Das war nicht möglich.

Das war ein Traum.

Anders gab es keine Erklärung.

Dieses Mädchen ... das war sie. Dags Ex. Sie war diese Célia, von der er gesprochen hatte. Das junge Ding, welchem er fast schon endlos geschrieben hatte. Aber ... sie war kein Tag gealtert. Sie sah aus, wie auf den Bildern.

Oder ...

Emma ertastete panisch ihren Körper.

War sie tot?

War sie vor lauter Kummer und Sorgen im Schlaf gestorben und befand sich nun auf einer Reise durch die Zeit? Doch wieso wurde ihr dann die Andere in Dags Leben präsentiert?

War das die Hölle?

Nein. Nein. Sie war nicht tot. Sie konnte nicht tot sein. Würde man so etwas nicht wissen? Würde sie sich nicht daran erinnern?

»Hal-lo.« , sagte sie zögerlich zu ... Célia.

Doch die blickte sie nicht an. Sie sah traurig aus. Sehr traurig sogar.

Emma trat näher. »Ich bin ... mein Name ist Emma.«

Nichts. Nicht mal ihre Augen sahen in ihre Richtung. Stattdessen ging sie zu der Haustüre und öffnete diese, indem sie mit ihrer Schulter und ein wenig Schwung dagegen stieß. Célia trat ein.

Emma stand verloren draußen. Was sollte sie tun? Ihr ... ihr folgen?

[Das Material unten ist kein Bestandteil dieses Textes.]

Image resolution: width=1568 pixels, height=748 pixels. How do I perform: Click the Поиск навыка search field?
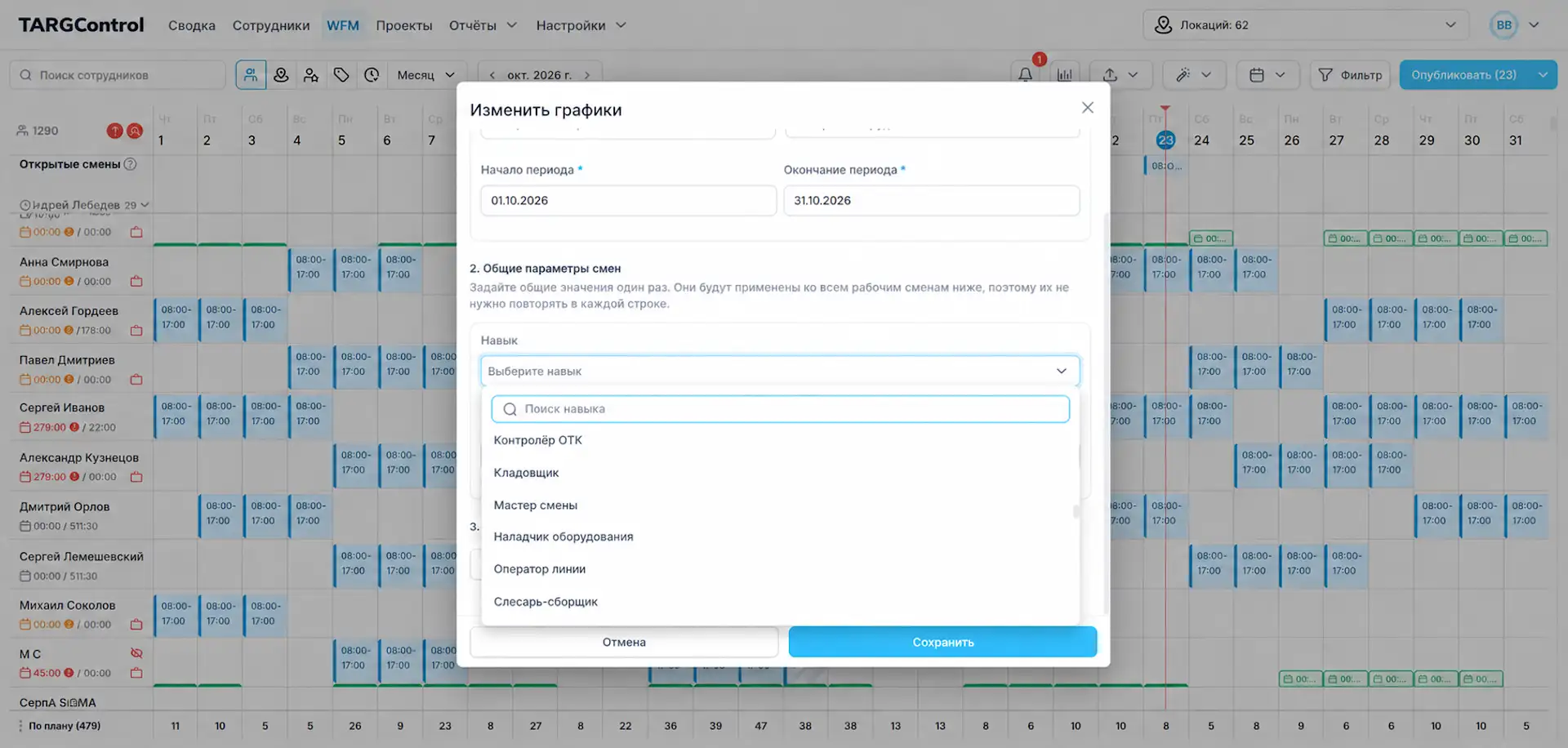(780, 409)
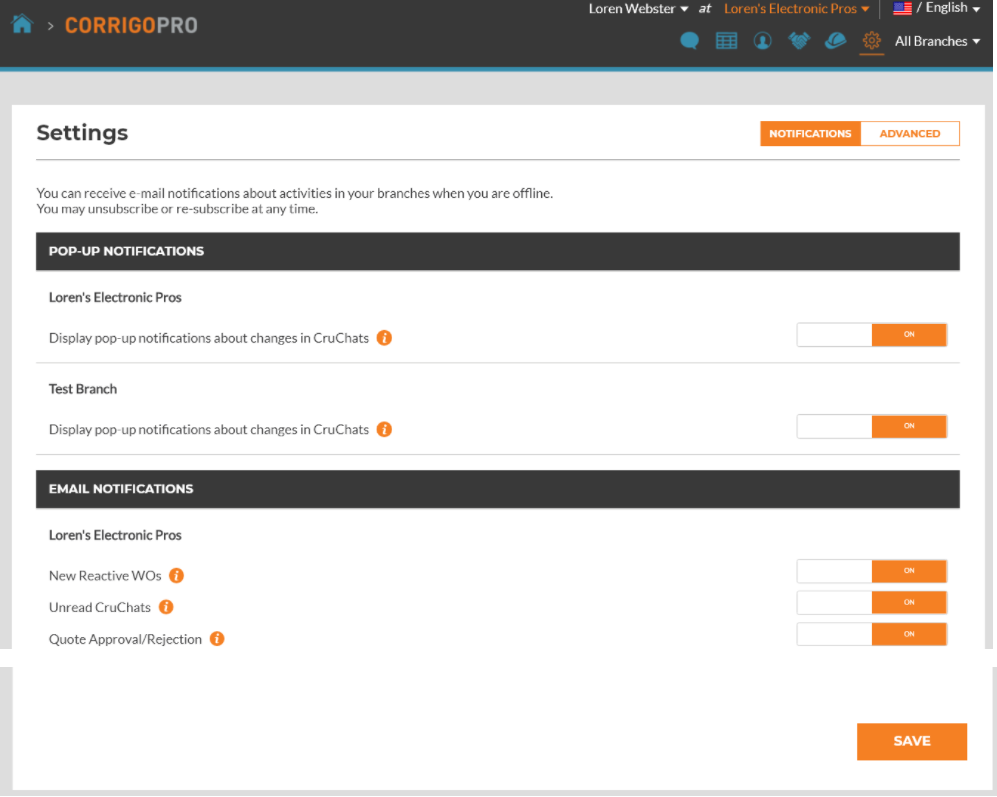997x797 pixels.
Task: Expand the All Branches dropdown
Action: (x=937, y=41)
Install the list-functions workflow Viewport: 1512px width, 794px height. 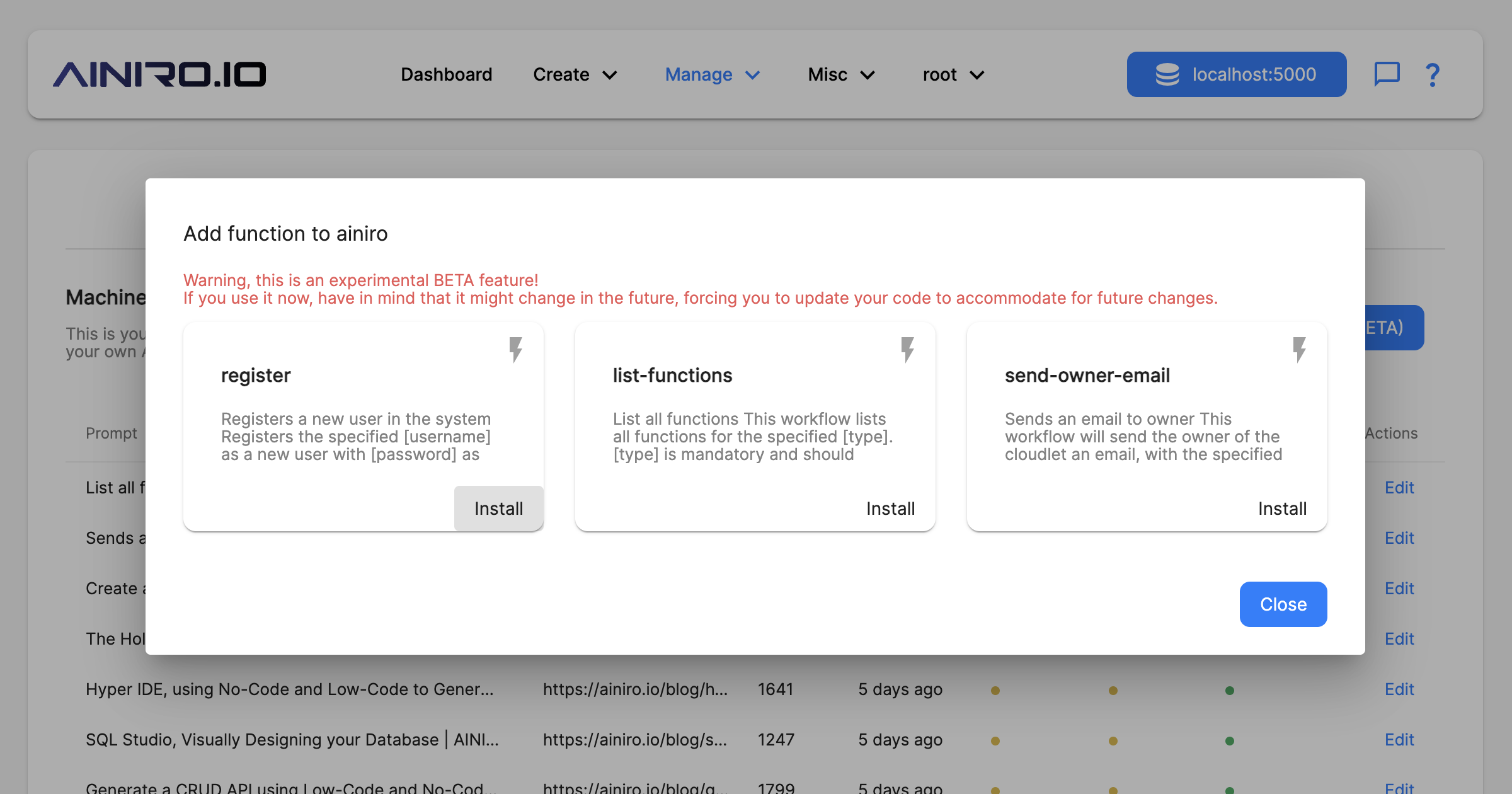point(890,509)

Sie schaute in den dunklen Hausflur und hörte das Mädchen leise schluchzen. Instinktiv folgte sie ihr die Stufen nach oben. Im Dunkeln war dies nicht gerade einfach, aber sie erkannte Célias Silhouette, die urplötzlich auf der Letzten stehengeblieben war.

Emma kam es vor, als würde sie all ihren Mut sammeln. Ohne zu wissen, was war, verspürte sie Mitleid mit ihr.

»Hallo?« , versuchte sie es erneut. Doch Célia hörte sie anscheinend nicht. Sie trat näher und wedelte mit ihrer Hand vor dem Gesicht des jungen Mädchens. Nein, sie sah sie auch nicht.

Emma existierte nicht. Zumindest nicht ... im Hier und Jetzt.

Urplötzlich und geschwind eilte Célia zu einer der Haustüren, legte den Block, den sie bei sich trug, auf die Fußmatte und rannte leise nach unten.

Verwirrt blickte Emma hin und her.

Was nun?

Wieso hatte sie einen Block dahingelegt? Und wer ...?

Mit einem mulmigen Gefühl im Magen ging sie zur Türe und sah auf das Klingelschild.

D. Kopplin.

Die erwartete Gänsehaut überraschte sie dennoch. Was war das hier? War das ... ein Traum? Oder ... war das echt?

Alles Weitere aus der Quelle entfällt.